You will see something called "calorie density" mentioned in this plan. The recommended foods on this diet have a low energy density, meaning they promote a sense of fullness; those to be avoided are energy dense, meaning they are higher in calories or you must eat a lot of them before you begin feeling full.


What Is the Evidence Behind This Diet?

According to the authors, we tend to eat roughly the same amount of food each day, regardless of the total number of calories consumed. If you eat about the same weight of food containing fewer calories than usual, according to the authors, you will able to lose weight without experiencing hunger. The studies the authors based the book on were performed at well-known, reputable institutions such as the National Institutes of Health and Penn State’s labs. The authors do mention, however, that research on calorie density is somewhat new and ongoing.

What Will I Eat if I Go On the Volumetrics Diet?

To follow the plan, you will eat low-calorie, high-volume foods that contain a lot of water and/or fiber, since both increase the sense of satiety. You will eat fruit, low-fat milk or other dairy products, whole grains, beans, low-fat fish, vegetables, skinless poultry, and lean meat while avoiding high-calorie foods such as regular cheese, candy, high-sugar beverages, and cookies (even low-fat ones). However, no food is completely banned, and you can enjoy foods considered calorie-dense -– such as chocolate -– as a treat, as long as you stay within your caloric recommendations.

The book provides a formula for you to calculate the number of calories you are allowed each day. The authors provide both 1,600- and 2,000-calorie meal plans, which can be modified to your specific caloric needs.

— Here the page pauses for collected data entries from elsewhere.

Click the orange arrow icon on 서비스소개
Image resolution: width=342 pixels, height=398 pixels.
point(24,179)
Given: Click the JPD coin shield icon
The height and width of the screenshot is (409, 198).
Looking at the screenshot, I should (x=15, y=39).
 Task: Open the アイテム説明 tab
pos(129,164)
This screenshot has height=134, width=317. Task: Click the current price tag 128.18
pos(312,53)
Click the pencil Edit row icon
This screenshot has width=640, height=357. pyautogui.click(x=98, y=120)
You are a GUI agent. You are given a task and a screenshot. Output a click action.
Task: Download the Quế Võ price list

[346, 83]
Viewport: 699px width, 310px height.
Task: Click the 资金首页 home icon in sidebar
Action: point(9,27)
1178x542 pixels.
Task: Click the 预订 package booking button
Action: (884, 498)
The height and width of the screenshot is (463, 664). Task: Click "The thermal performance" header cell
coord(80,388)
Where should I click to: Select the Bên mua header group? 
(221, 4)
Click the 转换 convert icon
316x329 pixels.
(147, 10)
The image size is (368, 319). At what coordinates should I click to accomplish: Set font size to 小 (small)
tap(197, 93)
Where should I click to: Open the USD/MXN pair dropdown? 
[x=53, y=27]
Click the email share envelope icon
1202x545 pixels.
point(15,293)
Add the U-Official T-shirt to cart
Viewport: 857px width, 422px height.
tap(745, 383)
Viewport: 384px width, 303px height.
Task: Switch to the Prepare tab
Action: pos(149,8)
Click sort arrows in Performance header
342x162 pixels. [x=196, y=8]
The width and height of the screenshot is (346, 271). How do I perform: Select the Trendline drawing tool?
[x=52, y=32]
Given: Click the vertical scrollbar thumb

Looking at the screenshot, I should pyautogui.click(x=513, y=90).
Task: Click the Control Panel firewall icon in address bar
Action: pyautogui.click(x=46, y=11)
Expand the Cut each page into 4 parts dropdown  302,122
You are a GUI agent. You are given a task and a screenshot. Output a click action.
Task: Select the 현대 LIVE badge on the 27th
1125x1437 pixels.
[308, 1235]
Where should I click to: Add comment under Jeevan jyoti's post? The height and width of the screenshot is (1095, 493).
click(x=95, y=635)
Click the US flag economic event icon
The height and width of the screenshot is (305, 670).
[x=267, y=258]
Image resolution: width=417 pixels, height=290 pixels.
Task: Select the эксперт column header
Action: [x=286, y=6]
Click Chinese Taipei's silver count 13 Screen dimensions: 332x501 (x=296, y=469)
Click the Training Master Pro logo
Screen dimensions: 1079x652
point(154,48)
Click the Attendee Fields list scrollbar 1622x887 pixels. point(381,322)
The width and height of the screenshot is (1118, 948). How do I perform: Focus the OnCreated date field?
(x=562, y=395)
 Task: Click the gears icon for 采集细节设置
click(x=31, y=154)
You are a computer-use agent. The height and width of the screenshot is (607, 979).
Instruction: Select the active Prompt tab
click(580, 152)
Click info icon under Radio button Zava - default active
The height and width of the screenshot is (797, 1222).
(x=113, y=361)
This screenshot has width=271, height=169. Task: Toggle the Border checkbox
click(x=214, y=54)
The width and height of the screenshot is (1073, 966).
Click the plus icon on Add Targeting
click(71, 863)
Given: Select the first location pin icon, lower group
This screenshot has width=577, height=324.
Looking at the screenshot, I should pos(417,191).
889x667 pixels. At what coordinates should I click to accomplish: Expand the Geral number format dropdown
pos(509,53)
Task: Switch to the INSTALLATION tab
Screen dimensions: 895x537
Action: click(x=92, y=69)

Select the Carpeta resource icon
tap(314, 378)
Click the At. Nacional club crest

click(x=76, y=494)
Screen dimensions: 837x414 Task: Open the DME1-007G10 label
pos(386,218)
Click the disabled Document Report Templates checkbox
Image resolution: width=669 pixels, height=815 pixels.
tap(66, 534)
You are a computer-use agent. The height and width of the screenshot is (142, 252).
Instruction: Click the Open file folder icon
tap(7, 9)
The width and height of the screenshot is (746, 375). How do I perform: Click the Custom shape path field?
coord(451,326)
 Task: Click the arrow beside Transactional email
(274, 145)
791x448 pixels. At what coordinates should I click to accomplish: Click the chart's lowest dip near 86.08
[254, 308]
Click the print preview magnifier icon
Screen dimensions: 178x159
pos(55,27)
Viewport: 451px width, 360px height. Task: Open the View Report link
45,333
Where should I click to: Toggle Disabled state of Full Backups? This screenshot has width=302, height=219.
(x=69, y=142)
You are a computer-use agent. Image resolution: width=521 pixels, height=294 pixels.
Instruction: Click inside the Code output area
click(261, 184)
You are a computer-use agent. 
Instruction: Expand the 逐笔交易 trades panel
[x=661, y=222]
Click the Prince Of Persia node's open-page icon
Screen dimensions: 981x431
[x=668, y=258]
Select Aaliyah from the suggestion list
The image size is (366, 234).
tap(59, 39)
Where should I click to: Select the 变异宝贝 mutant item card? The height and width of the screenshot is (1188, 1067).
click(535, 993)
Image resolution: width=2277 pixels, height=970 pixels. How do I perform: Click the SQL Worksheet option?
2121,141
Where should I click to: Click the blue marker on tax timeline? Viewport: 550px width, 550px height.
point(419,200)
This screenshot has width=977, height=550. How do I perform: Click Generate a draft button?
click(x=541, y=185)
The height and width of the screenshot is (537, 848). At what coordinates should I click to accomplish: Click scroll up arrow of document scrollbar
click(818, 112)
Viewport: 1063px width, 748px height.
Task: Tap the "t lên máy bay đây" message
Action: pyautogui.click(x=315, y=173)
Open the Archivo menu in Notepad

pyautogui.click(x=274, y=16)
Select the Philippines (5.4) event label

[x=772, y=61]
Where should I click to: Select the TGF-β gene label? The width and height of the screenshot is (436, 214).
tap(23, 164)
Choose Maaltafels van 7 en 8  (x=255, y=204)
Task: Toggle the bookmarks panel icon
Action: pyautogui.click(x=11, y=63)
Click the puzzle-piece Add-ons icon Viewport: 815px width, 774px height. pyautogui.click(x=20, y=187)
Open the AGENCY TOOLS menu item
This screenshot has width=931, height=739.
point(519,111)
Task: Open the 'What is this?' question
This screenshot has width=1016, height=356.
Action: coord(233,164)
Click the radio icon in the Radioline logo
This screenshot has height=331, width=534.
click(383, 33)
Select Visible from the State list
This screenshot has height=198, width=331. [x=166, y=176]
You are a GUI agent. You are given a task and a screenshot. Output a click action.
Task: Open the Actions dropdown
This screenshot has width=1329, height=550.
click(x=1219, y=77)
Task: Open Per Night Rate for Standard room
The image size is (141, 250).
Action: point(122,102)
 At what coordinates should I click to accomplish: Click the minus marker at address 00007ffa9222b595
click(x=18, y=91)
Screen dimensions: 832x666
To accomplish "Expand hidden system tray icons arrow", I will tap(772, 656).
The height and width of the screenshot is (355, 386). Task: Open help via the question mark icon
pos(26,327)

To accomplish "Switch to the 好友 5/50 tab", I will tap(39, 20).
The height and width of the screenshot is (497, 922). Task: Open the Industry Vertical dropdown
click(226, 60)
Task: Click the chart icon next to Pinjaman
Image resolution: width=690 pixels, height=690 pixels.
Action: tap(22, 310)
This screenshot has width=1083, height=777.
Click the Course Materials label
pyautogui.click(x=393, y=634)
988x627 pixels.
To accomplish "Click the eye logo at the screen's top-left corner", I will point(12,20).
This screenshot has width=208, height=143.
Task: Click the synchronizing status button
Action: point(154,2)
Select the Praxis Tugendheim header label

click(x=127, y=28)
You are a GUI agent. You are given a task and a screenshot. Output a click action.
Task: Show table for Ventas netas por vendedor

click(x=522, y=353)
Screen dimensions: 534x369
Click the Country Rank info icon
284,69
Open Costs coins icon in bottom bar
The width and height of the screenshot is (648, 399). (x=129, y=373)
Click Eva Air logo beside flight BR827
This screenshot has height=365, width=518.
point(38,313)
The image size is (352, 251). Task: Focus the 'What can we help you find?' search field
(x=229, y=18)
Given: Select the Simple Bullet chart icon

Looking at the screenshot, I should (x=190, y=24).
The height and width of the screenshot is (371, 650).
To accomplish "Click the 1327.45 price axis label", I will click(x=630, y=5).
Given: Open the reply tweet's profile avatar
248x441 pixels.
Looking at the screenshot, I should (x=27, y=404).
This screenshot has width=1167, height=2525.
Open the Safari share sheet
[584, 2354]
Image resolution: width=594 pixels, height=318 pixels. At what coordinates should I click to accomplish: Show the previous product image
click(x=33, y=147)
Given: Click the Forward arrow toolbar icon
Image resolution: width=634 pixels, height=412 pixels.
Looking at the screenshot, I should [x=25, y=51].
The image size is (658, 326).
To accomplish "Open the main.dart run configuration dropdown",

The 1,600-calorie plan, for example, allows for a 400-calorie breakfast, a 500-calorie lunch, a 500-calorie dinner, and a 200-calorie snack. There are a number of recipes provided as well.

If you do not wish to use the diet plans, you can also use guidelines set forth in the book to plan your own meals; it provides a list of hundreds of foods’ calorie density. It also provides a simple technique for figuring out the calorie density of any food using the number of calories and serving size, both of which can be found on the nutrition label or About.com's Calorie Count.


What Additional Changes Are Recommended?

The authors recommend lifestyle changes that lead to long-term weight management, such as keeping exercise logs and food logs and planning for social situations that may throw you a curve ball, such as parties. The authors recommend that you get at least 30 minutes of exercise most days of the week. They suggest that you weigh-in no more than once a week during the weight loss phase.

The book provides a maintenance plan to follow once you have met your goal weight, or after six months have passed. After you’ve maintained your weight for another six months, you can start the weight loss plan over again.

Is Volumetrics a Fad Diet? Is it Effective?

The Volumetrics plan is not a fad diet. It is nutritionally sound, and its recommendations are similar to those of the United States Department of Agriculture. It emphasizes a healthy, balanced diet of fruits, vegetables, whole grains, and encourages the limiting of fat intake. Since the diet is sensible without being overly stringent, it is fairly easy to stick to for an extended period of time. It is also easy to modify to your own personal eating preferences.

The fact that the plan encourages regular, moderate physical activity is a definite plus. Exercise is something fad diets virtually ignore, despite the fact that regular activity is a vital part of a lifestyle that leads to long-term health and permanent weight loss.

The additional recommendations, such as keeping a food diary, will also help you adjust to your new lifestyle.

If the caloric guidelines and food recommendations set forth in this plan are followed correctly, this diet is both effective and nutritious. It will not bring major results very quickly, but it instead leads to safe, gradual weight loss of about one to two pounds a week, which is ideal for long-term success.


Rolls, Barbara, and Robert Barnett. The Volumetrics Weight-Control Plan. New York: HarperTorch, 2002.